--- Reading passage Enclosed Below ---

Hey readers! Today I want to talk about burnout. A lot of people throw around the term “burnout”, so I first want to clarify what it truly means. Burnout is a feeling of mental, emotional, and physical fatigue, often caused by continued stress over a long period of time. Healthcare providers are especially prone to experiencing burnout if they are constantly giving to their patients. If you give too much, you will have nothing left to offer. If a healthcare provider is experiencing burnout, they (or their coworkers) may notice that they are detached from their patients and can no longer empathize or connect with them.
As a student, I was nearing burnout last semester. I wasn’t experiencing burnout with patients in the traditional sense of the term, but I felt like I was experiencing it with school. I felt like I had nothing left to give to my classes. I was exhausted and couldn’t get myself to study. I have never been the kind of student to not study or not care, so I didn’t know why I felt that way.

--- End of Enclosed Reading passage ---
--- Given information Enclosed Below ---

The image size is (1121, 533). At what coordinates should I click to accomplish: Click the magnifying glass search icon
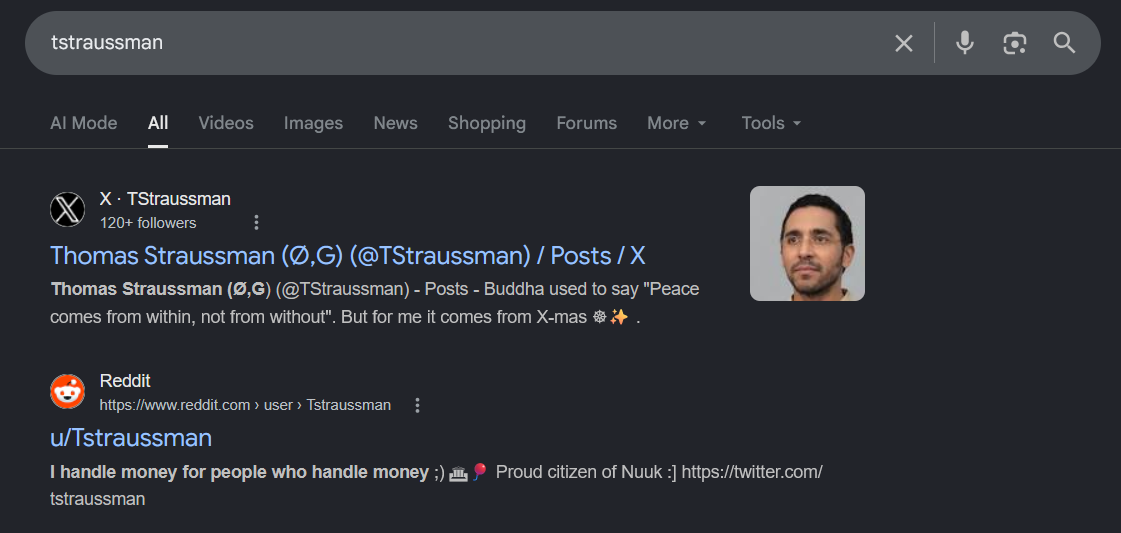1065,43
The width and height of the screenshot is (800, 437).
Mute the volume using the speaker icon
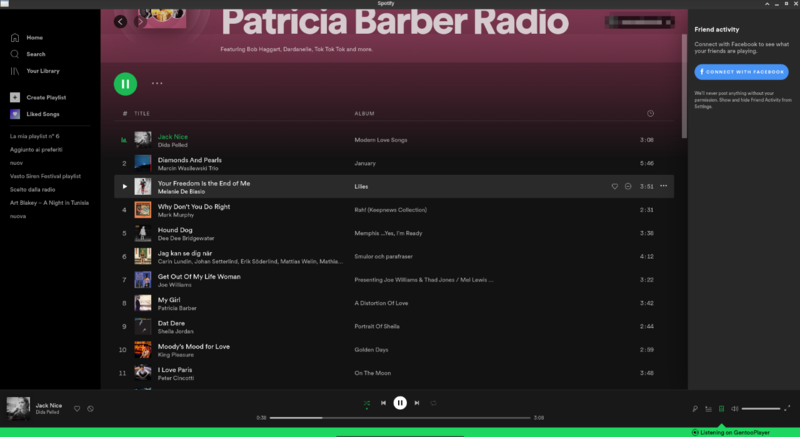click(735, 408)
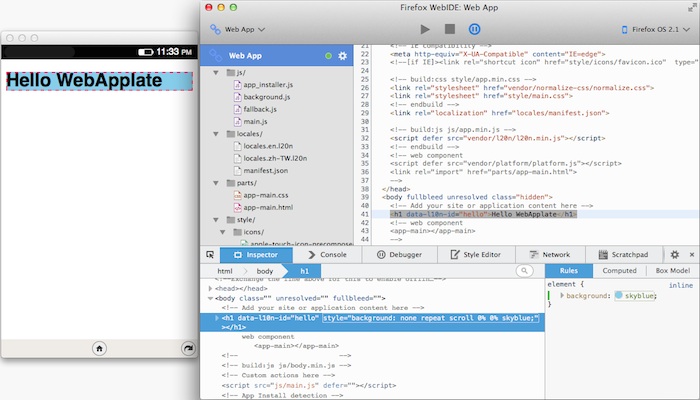Screen dimensions: 700x400
Task: Expand the head element node
Action: point(211,288)
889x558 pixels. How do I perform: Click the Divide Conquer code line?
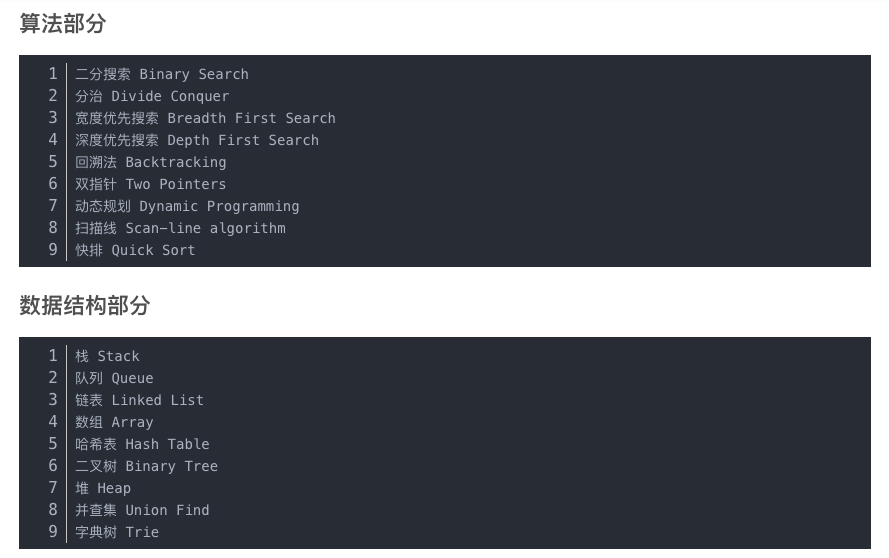point(153,96)
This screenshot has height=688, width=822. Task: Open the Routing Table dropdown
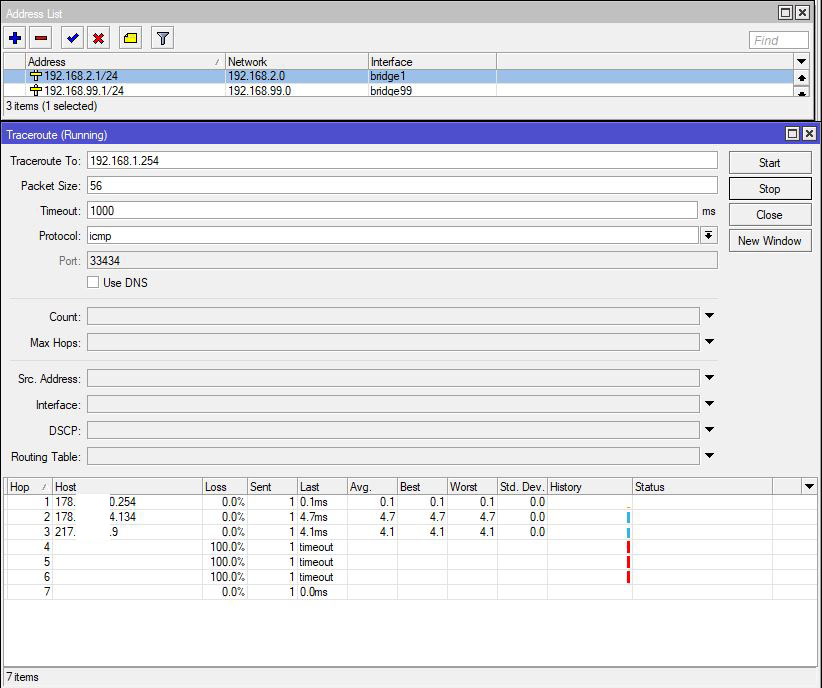[x=708, y=457]
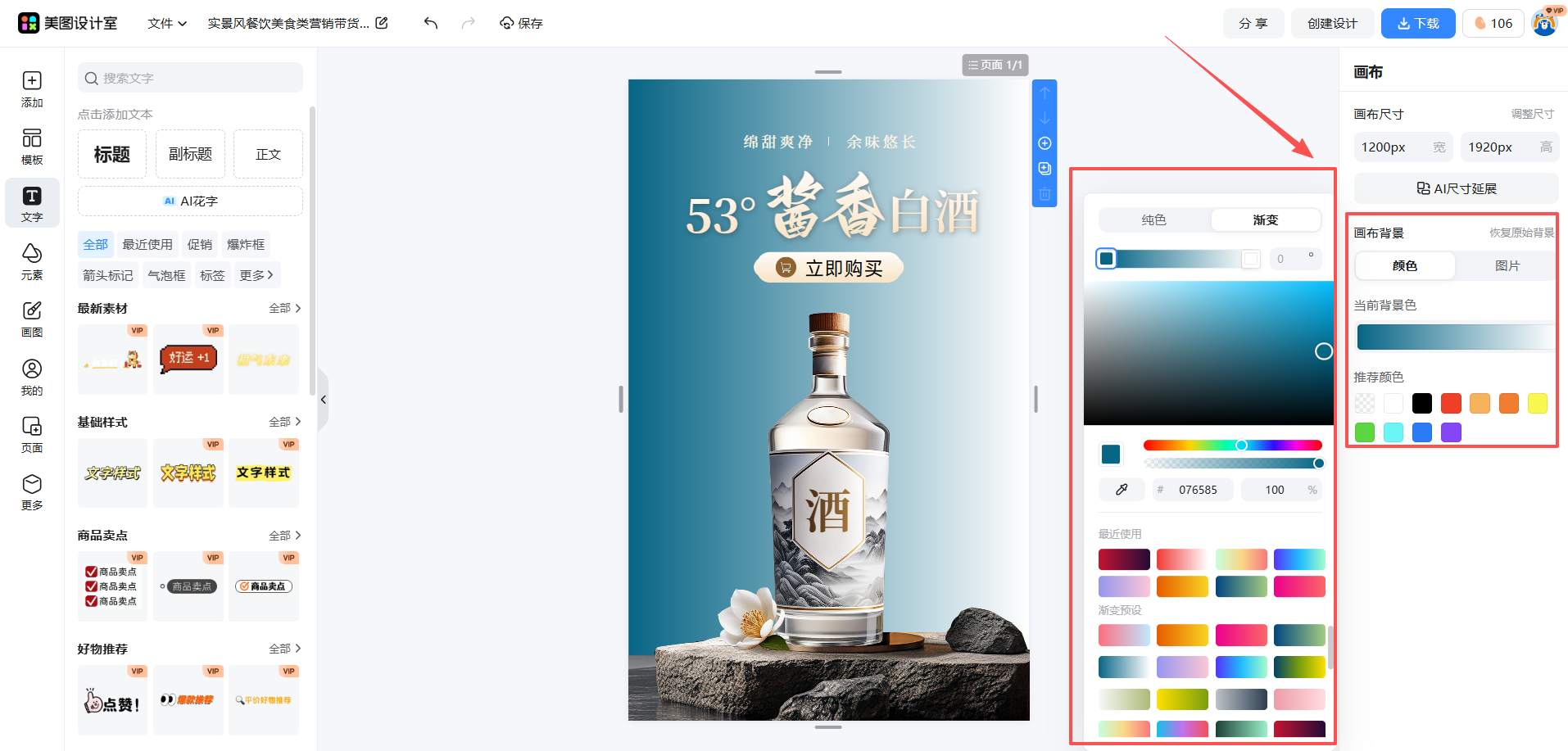Select the 元素 elements sidebar icon
The image size is (1568, 751).
tap(32, 261)
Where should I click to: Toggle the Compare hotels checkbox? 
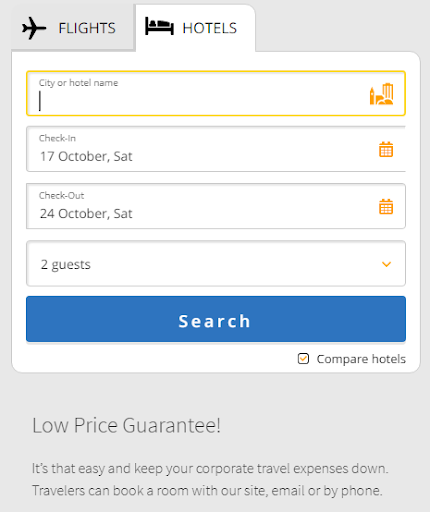[303, 359]
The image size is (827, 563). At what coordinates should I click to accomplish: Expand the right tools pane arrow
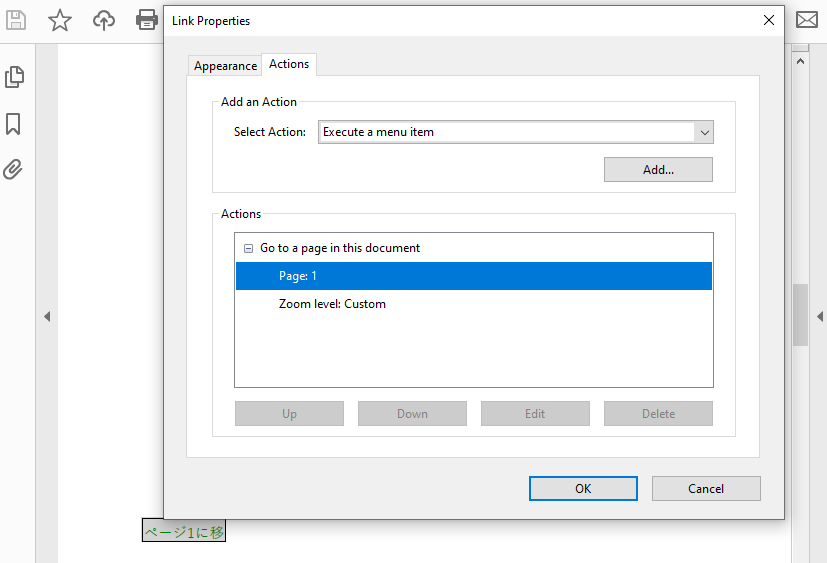coord(820,317)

--- End of Enclosed Given information ---

Questions>
1. According to the burnout post, which group is especially likely to experience burnout?
2. Copy everything in the burnout post from "Hey readers! Today" down to "connect with them." word for word.

Exercise answers>
1. Healthcare providers, especially if they are constantly giving to their patients.

2.
Hey readers! Today I want to talk about burnout. A lot of people throw around the term “burnout”, so I first want to clarify what it truly means. Burnout is a feeling of mental, emotional, and physical fatigue, often caused by continued stress over a long period of time. Healthcare providers are especially prone to experiencing burnout if they are constantly giving to their patients. If you give too much, you will have nothing left to offer. If a healthcare provider is experiencing burnout, they (or their coworkers) may notice that they are detached from their patients and can no longer empathize or connect with them.